What The Cairns?!
Why is rock balancing a trend?
So, what exactly am I talking about? What are Cairns? Well, historically…
A cairn is a man-made pile (or stack) of stones raised for a purpose, usually as a marker or as a burial mound. The word cairn comes from the Scottish Gaelic: càrn [ˈkʰaːrˠn̪ˠ] (plural càirn [ˈkʰaːrˠɲ]).
Cairns have been and are used for a broad variety of purposes. In prehistoric times, they were raised as markers, as memorials and as burial monuments (some of which contained chambers). In modern times, cairns are often raised as landmarks, especially to mark the summits of mountains. Cairns are also used as trail markers. They vary in size from small stone markers to entire artificial hills, and in complexity from loose conical rock piles to elaborate megalithic structures. Cairns may be painted or otherwise decorated, whether for increased visibility or for religious reasons.

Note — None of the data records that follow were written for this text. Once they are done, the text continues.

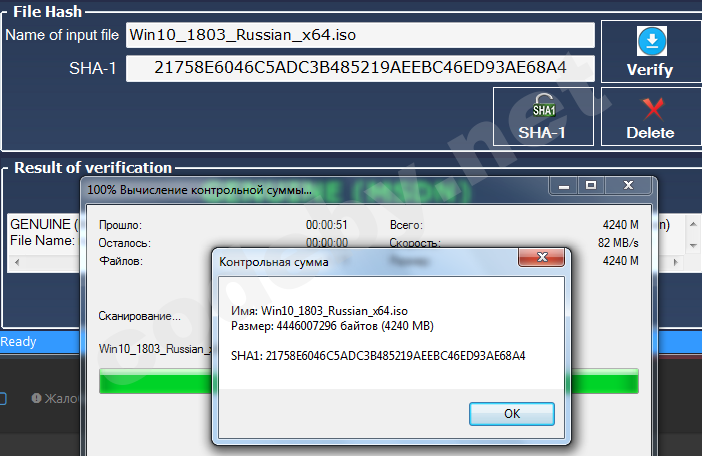The image size is (702, 456).
Task: Close the Контрольная сумма dialog with red X
Action: (542, 257)
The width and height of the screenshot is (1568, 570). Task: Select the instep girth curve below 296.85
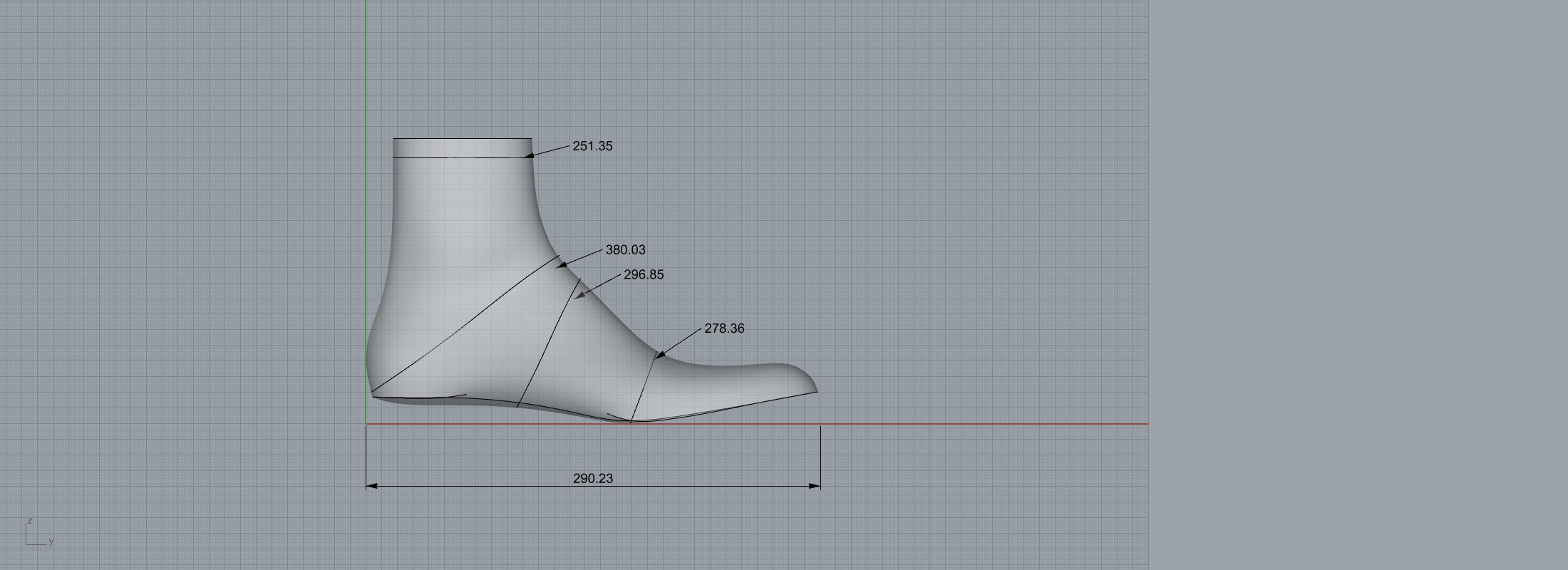coord(547,342)
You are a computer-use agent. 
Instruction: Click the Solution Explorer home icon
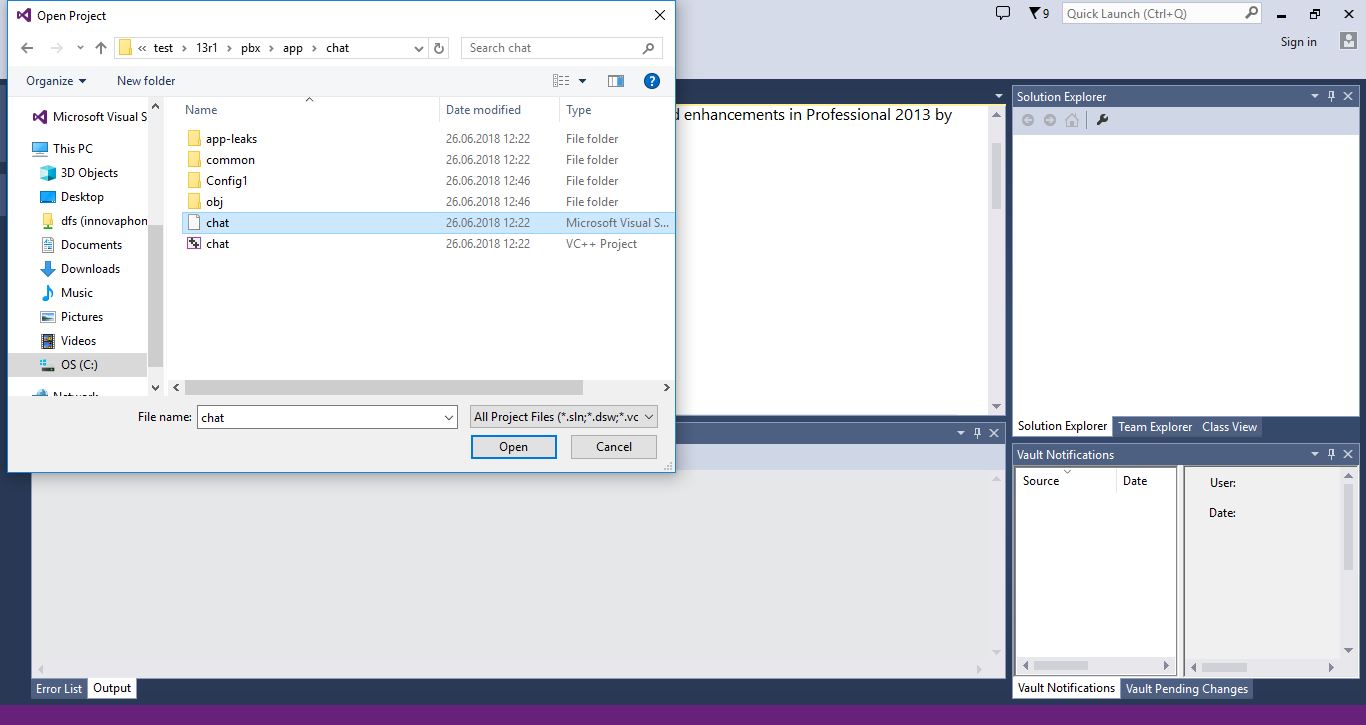[x=1072, y=120]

A variant is the inuksuk (plural inuksuit), used by the Inuit and other peoples of the Arctic region of North America. - Wikipedia
On the other hand…
Rock balancing or stone balancing (stone or rock stacking) is a form of vandalism in which rocks are naturally balanced on top of one another in various positions without the use of adhesives, wires, supports, rings or any other contraptions which would help maintain the construction's balance. The number of rock piles created in this manner in natural areas has recently begun to worry conservationists because they can misdirect hikers, expose the soil to erosion, aesthetically intrude upon the natural landscape, and serve no purpose. In fact, Some visitors to natural areas who wish to experience nature in its undisturbed state object to this practice, especially when it intrudes on public spaces such as national parks, national forests and state parks. The practice of rock balancing is claimed to be able to be made without changes to nature; environmental artist Lila Higgings has defended it as compatible with leave-no-trace ideals if rocks are used without impacting wildlife and are later returned to their original places, and some styles of rock balancing are short-lived. However, "disturbing or collecting natural features (plants, rocks, etc.) is prohibited" in U.S. national parks because these acts may harm the flora and fauna dependent on them. - Wikipedia
Regardless of how you view them, chances are if you’ve ever set foot in a state or national park in North America, or you’ve just driven through a scenic area, you’ve likely seen this being done. Stacks of rocks, sometimes resembling the shape of a human, sometimes just a tower of rocks. And they seem to be everywhere.
On our recent trip to the badlands in Alberta, we came upon some of these in our outings, and I have to say that I share the opinion of the opposition on this one. I’d rather not have a beautiful scene disrupted by a bunch of rock stacks. I’d rather see the scene in its natural state. For me, it feels as if once again someone else’s cultural practices have be appropriated to form a pastime for other people who don’t even get that this is a cultural practice. To them it’s just another thing you do in nature, so you can take a pic and put it on Instagram. And in that, it’s quite disgusting.
So, my question to you is this… are you for or against this type of art/vandalism? Have you done this yourself? Does it bother you to see these in nature? Let me know in the comments below. An until next time, be loving, be kind, be better!
As a photographer, I want the natural scene, but for the public I would say most don't think anything about it, just as they don't think they are doing anything wrong by picking wildflowers. So, trying to educate the public would help the issue, but as with anything concerning the masses it won't stop everyone and there have always been jerks and there will always be jerks. The best thing about National and State parks is that they're open to the public...and the worst thing about the National and State parks is that they're open to the public.